The currency translation adjustment, a component of total shareholders'
equity, decreased from $13,620,000 at September 30, 1996 to $9,981,000 at
June 30, 1997 due to fluctuations in exchange rates.

The company's effective tax rate for the nine months ended June 30, 1997
and 1996 was 39.0% and 40.0%, respectively. The effective tax rate for the
fiscal year ended September 30, 1996 was 37.0%.

Other

On June 25, 1997, the Board of Directors declared a quarterly dividend of
twenty-three and one-quarter cents ($.2325) per share. The dividend is
payable on September 2, 1997 to shareholders of record at the close of
business on August 15, 1997.
To continue to build presence in the company's competitive markets, efforts
are centered on working closely with customers to understand their needs
and respond quickly and effectively.
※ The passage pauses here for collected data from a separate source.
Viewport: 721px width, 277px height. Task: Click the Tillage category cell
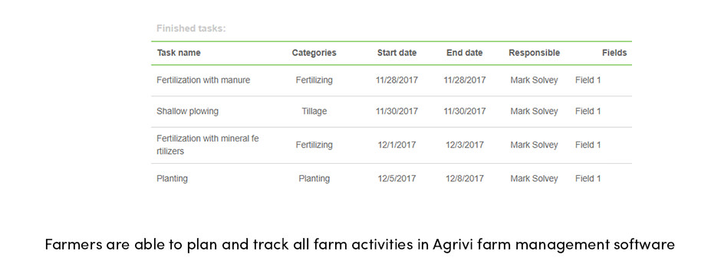pos(314,112)
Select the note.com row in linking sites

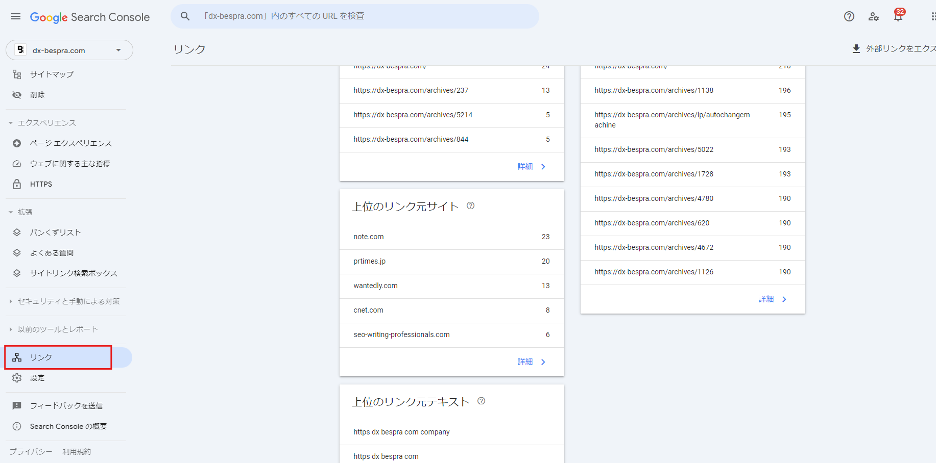(x=451, y=237)
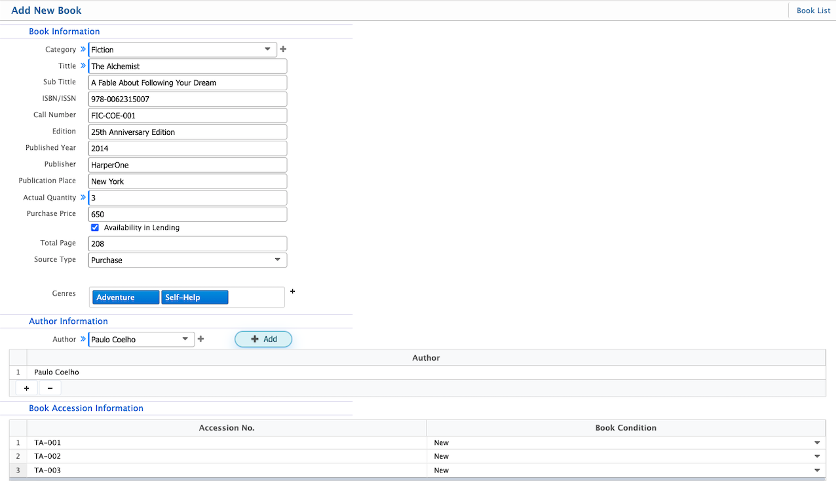Click the Add button with plus icon
Screen dimensions: 836x481
click(263, 339)
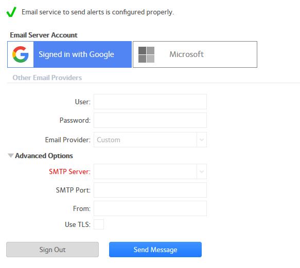Collapse the Advanced Options section triangle
The image size is (300, 268).
pos(11,156)
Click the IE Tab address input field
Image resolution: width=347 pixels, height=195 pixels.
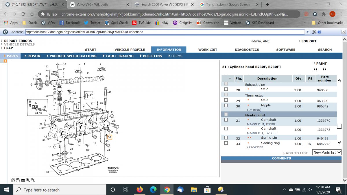tap(165, 32)
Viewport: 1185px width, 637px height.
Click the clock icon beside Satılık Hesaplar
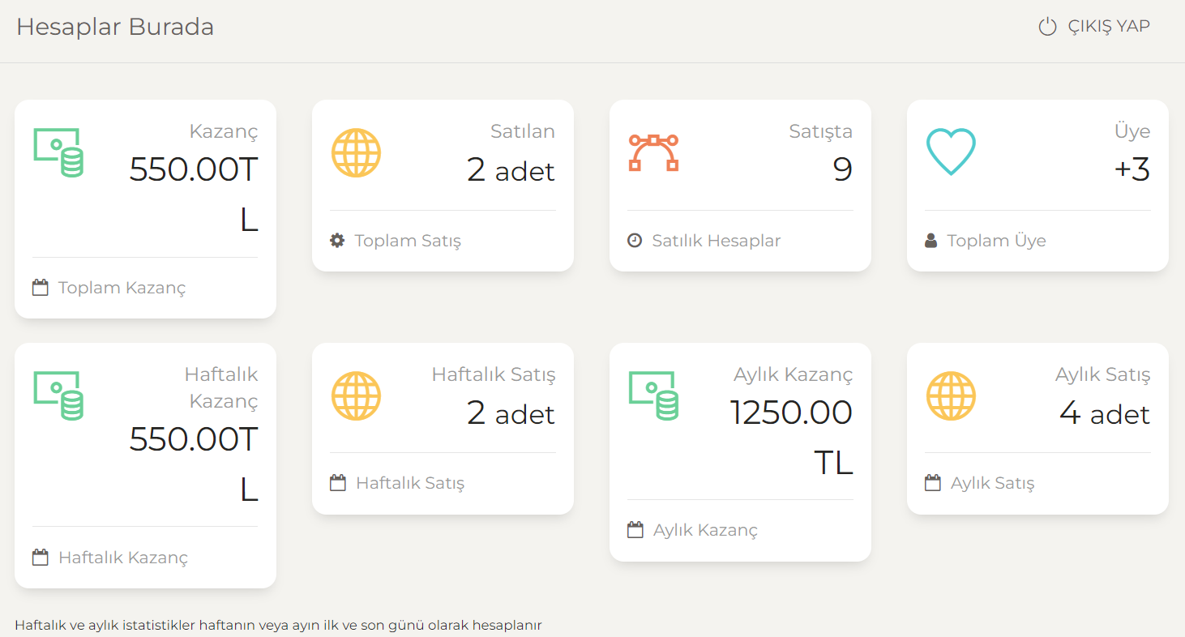coord(635,240)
Internally, as part of a commitment to
maintaining a leading position in technology, product quality, and customer
service, the company continues programs designed to ensure that all members
have the motivation, knowledge, and authority to continually raise the
level of their performance and, collectively, that of the company. An
energized and engaged membership is the key strategic asset moving the
company toward its long-term objectives for growth and profitability.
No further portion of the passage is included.